Think deeply about your answers to these questions, then PUT YOUR OWN ANSWERS ON PAPER OR IN DIGITAL/ELECTRONIC FORMAT!!

Ideas and beliefs don’t help you to improve unless they are tangibly flushed out in writing and then become a part of a system and plan to improve!


Here we go:

1) How will we develop our ability to perform well under the pressure at the end of a close game?

We end every practice with an end of game pressure situation.  We put a specific amount of time remaining on the game clock, Put the score, the foul situation, possession arrow, timeouts remaining and play out the scenario


2) How will I teach our players to move on and not dwell on a bad play that they make?  A bad play that a teammate makes?  A call that an official makes that goes against us?  Something that an opponent says or does to get under our skin?  What else could take away from our focus on playing the game?

The Duke men’s program has a two word saying that they use to remind each other to forget the scenarios just mentioned.  They say “Next Play!”  That is a quick way to express.  Forget what just happened because if you focus on that, you won’t be concentrating on what is about to happen.  Next Question!

We also have our assistant coaches officiate and make intentional bad calls (sometimes they make bad calls when they are not intending to! ? ) from time to time so that we are practicing that scenario.  Of course, you need to make sure that the players are aware that you are purposely making questionable or outright bad calls so that they will have practiced how to handle it when it happens in a game.  We all know that it WILL happen in games. 

Reminder:  The comments after the questions are merely ideas to get you thinking about what your answer would be.


3) How am I going to make practices tougher than games so that my players don’t get overwhelmed on game night?

We create overload drills such as:

  • Running our motion offense without allowing players to dribble to emphasize the execution of screens and cuts away from the basketball to get players open to receive a pass.  Of course, if you run a dribble drive or ball screen offense, this is not a good strategy for you.
  • Not calling all fouls committed by the second team to teach the first team to be strong and tough with the basketball in case the officials miss an occasional foul call in the game.
  • Having 4 defenders guard 5 offensive players.  Leave one player unguarded.  This teaches the other players to help when a teammate is beat and needs help.  It is also a good way to prepare to play against a great player that you are going to need to give a lot of help on.
  • Have 2 players guard a dribbler.  Either as a drill or by playing 6 on 5 if you have a player that you are wanting to challenge to improve driving skills.
  • What other overload drills can you create to make practices for your players harder than games?


4) What must I do to establish, sustain, and protect an atmosphere of the relentless pursuit of continuous improvement in practice?

* RECORD SET
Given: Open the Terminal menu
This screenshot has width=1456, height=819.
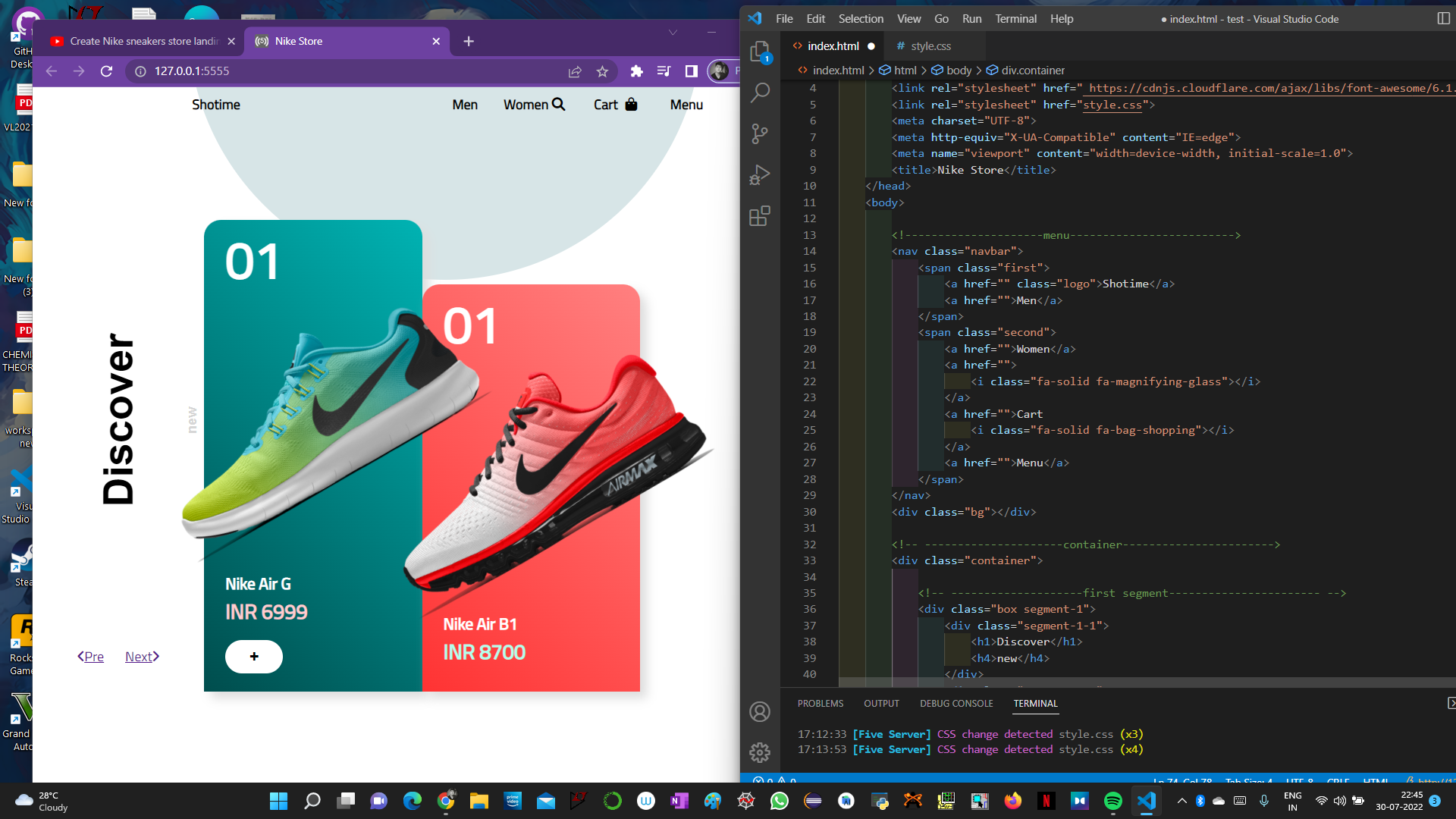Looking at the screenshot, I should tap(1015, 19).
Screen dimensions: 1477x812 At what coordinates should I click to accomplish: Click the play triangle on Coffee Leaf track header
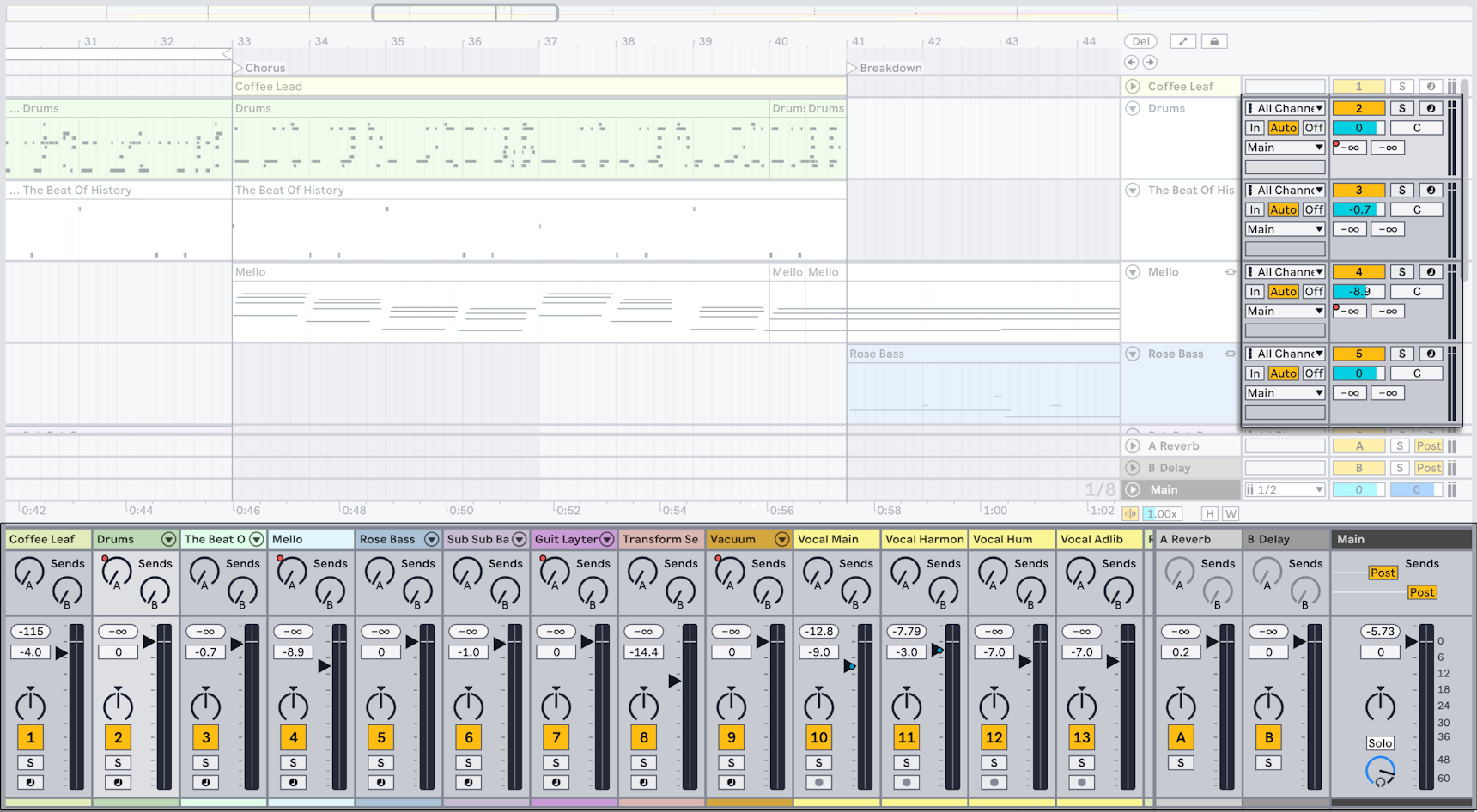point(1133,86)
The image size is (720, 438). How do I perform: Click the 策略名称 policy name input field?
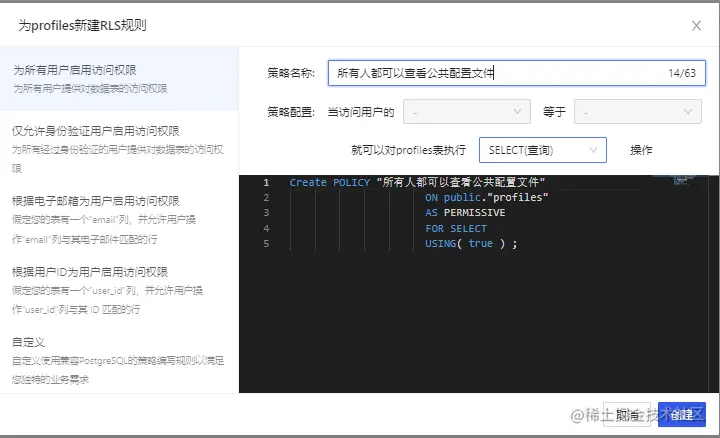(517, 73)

* TASKS
#1 Answer these questions from the basketball coaching text:
(a) What kind of situation ends every practice?
(b) What two-word saying does the Duke men's program use?
(c) In the overload drill with 4 defenders, how many offensive players do they guard?
#2 Pick up the basketball coaching text after its last line and write what comes next.
The entries have nothing to do with the basketball coaching text.

* WRITTEN ANSWERS
#1
(a) An end of game pressure situation.
(b) "Next Play!"
(c) Five offensive players, with one left unguarded.

#2
That might sound like an over-the-top statement, but trust me, improvement doesn’t just happen, it must be purposefully pursued.  Practice without improvement is meaningless.  If you are asking your players to give you an hour or two of their time every day during the season, you owe it to them to have the best plan for their improvement that you can have.

The only ways to improve a basketball skill (team or individual) is to execute it quicker (game pace), with better technique, or for a longer sustained period. To achieve growth in those areas, players must push themselves beyond their current limits and out of their comfort zones.  While they are pushing past those limits, they are going to make mistakes.  You must create the atmosphere of supporting each other’s mistakes and being comfortable enough to accept and learn from mistakes that are made while stiving for improvement.


5) What will I do to make sure that I as the coach am at my best for each practice?

To provide the leadership that your team needs to get better every day, you need to be at your best mentally, emotionally and physically.  You cannot expect your players to ever have more intensity, enthusiasm, focus, or concentration than you bring yourself.  The most effective leadership is leadership by example.  

That means you as the adult leader must take care of yourself during the season.  You must get enough rest.  You have to eat properly and hydrate yourself.  You must take some time to get away from being a coach to allow yourself to recharge mentally and emotionally.

You can never bring out the BEST in others, unless you are at your BEST yourself.


6) How many and what specific drills do I need to do to teach and rep the skills we need to improve our individual and team skills?

The best coaches have a drill book which lists every drill, it’s purpose and the rules and structure that are used to execute the drill.  Don’t have one!  Start yours right now.

It will be a dynamic book that is constantly changing as you find new drills that help your players to improve, as you tweak your drills, add variety to your drills, and as you change your offensive and defensive systems.

The drill book helps you to develop clarity as to what the purpose of each drill is and forces you to consider if what you are currently doing is the best that you can be doing.


7) What are the things that will happen the most often in our games?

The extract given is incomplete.